By Bishop Peggy Johnson
“God’s divine power has granted to us all things that pertain to life and godliness, through the knowledge of God, who called us to His own glory and excellence, by which God has granted to us His precious and very great promises, so that through them, you may become partakers of the divine nature, having escaped from the corruption that is in the world because of sinful desire.
“For this very reason, make every effort to supplement your faith with virtue, and virtue with knowledge, and knowledge with self-control and self-control with steadfastness, and steadfastness with godliness and godliness with brotherly affection and brotherly affection with love. For if these qualities are yours and are increasing, they keep you from being ineffective or unfruitful in the knowledge of our Lord Jesus Christ.” 2 Peter 1:3-8
The Broadway musical “Hello Dolly” is back in New York City, starring Bette Midler as the leading lady. I can actually boast that I saw Carol Channing perform this role in 1968 when I was in high school on a field trip to the United Nations building. Now to see it again 40 years later does make me feel a bit old.

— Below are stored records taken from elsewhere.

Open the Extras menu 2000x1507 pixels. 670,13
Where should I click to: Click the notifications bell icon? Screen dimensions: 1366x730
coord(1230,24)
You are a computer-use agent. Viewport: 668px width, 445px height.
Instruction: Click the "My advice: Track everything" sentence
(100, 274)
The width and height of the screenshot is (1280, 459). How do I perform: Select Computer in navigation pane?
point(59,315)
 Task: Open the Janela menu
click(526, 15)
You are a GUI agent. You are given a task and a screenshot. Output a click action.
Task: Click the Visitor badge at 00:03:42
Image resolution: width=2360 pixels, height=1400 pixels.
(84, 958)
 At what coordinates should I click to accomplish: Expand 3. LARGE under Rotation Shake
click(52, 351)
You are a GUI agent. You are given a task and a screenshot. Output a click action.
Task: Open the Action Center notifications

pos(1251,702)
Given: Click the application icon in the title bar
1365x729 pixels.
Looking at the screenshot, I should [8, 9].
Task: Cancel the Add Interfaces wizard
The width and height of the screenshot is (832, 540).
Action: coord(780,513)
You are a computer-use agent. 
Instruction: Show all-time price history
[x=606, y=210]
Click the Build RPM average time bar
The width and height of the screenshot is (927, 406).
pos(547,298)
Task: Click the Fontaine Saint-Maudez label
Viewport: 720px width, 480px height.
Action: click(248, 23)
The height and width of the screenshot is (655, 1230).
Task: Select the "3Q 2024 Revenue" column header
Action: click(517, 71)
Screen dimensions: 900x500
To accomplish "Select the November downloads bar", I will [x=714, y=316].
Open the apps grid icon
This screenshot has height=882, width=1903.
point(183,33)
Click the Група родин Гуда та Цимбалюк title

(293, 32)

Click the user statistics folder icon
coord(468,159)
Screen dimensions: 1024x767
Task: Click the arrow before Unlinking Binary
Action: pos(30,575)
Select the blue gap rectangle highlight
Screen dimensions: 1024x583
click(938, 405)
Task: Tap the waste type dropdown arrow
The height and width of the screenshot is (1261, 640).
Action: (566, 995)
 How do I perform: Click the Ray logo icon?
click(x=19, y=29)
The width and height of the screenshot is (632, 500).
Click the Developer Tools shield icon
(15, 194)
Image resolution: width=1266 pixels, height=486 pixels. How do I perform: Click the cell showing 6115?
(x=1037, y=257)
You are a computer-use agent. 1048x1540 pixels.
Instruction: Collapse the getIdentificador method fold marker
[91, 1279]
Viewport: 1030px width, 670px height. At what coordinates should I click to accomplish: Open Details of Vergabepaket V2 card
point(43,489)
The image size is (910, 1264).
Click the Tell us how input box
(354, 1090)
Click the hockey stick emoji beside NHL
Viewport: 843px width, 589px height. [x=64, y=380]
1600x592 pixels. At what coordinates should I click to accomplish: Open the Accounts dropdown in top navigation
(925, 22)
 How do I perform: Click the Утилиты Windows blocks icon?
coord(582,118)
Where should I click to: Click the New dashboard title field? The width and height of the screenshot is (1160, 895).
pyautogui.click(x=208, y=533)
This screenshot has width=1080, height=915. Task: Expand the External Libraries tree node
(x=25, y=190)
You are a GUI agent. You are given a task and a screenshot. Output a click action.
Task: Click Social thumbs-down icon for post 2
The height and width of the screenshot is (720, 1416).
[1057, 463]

But the signature love song in this musical is “It Only Takes a Moment.” It speaks of romantic love: “It only takes a moment for your eyes to meet, and then your heart knows in a moment you will never be alone again.” The leading lady and man croon together, “It only takes a moment to be loved a whole life long.”
United Methodists believe in moments too: moments of experiencing for the first time God’s wooing grace, moments of conviction of sin and repentance, moments of conversion to faith in Jesus Christ, and one special moment that happened to our founder, John Wesley, at a Bible study on London’s Aldersgate Street nearly three centuries ago.
John Wesley was raised in the Anglican Church and was a priest and the son of an Anglican priest. But when he was 35 years old he was struggling with his faith.
As the story goes on May 24, 1738, he went reluctantly to a Bible study and prayer meeting on Aldersgate Street in London. Someone read from Martin Luther’s “Preface to the Epistle to the Romans.”
John writes in his diary “About 8:45 PM, while he was describing the change which God works in the heart through faith in Christ, I felt my heart strangely warmed. I felt I did trust in Christ, Christ alone, for salvation and an assurance was given me that He had taken away my sins, even mine, and saved me from the law of sin and death.”
This was Wesley’s defining moment of assurance of salvation and freedom from sin and death. What he experienced was what St. Peter describes as “the precious and great promises of God.”
In this moment he felt the power of the Holy Spirit to preach salvation. From that day on he dedicated his life to proclaiming that good news around England to anyone who would listen. They say he preached as if he were “out of breath in pursuit of souls.”
Eventually, he inspired a movement that found its way to America when Wesley sent his preachers to “spread Scriptural Holiness” across the continent.
United Methodists observe Aldersgate Sunday every year around the 24th day of May. We do this to remind people of the love of God for everyone and that all can be heirs of God’s salvation through Jesus Christ and be blessedly assured of the same.
It is also a time for us to rededicate our lives to not only spreading the gospel but being the loving presence of Jesus Christ out in the world. This is another important thing to know about John Wesley:
He preached conversion but also sanctification: that is the Holy Spirit working on one’s soul to improve one’s character and obedience to God through prayer, study of the scripture, accountability groups, the sacraments, and fasting. He called this personal holiness.
The passage above, from 2 Peter 1:3-8 describes it well. We are to supplement our faith with virtue, knowledge, self-control, steadfastness, godliness, brotherly and sisterly affection, and love. This personal holiness is vitally important because it gives us strength and direction for the works of Christ out in the world.
Wesley calls that “social holiness.” It means being a “sermon in shoes” through sacrificial giving of ourselves to the poor, to minister to those in prisons, to visit the sick, and to speak out on social justice issues for those without a voice.
There are many ways to give yourself away for the love of God’s children. This is the heart of mission. And as we engage in mission, God’s witness increases and we decrease. Mission is the fire and we are merely the candle.
When I was in seminary back in the late 1970’s, there was an early, heavy snow storm. Some seminary students—being seminary students—went out to throw snowballs and make snowmen, rather than study in the library. One of the students, an amazing artist, crafted a snowman that looked exactly like John Wesley. We all commented on this incredible work of art.
A few days later, when the autumn sun returned, the snowman had melted some, and there appeared a sign on the sculpture: “My heart was strangely warmed.” (quoting of course John Wesley’s experience of assurance of salvation at Aldersgate).
We all had a good laugh. But truly, as we engage in heart-warming mission, we give ourselves away—or melt away, as it were—so that we are not important any more. It is the work of ministry that is most important. We give ourselves away out of love for Christ.
Aldersgate Day can be everyday as we remember the love of God poured out for all of us in abundance. It only takes a moment to realize that we are loved a whole life long.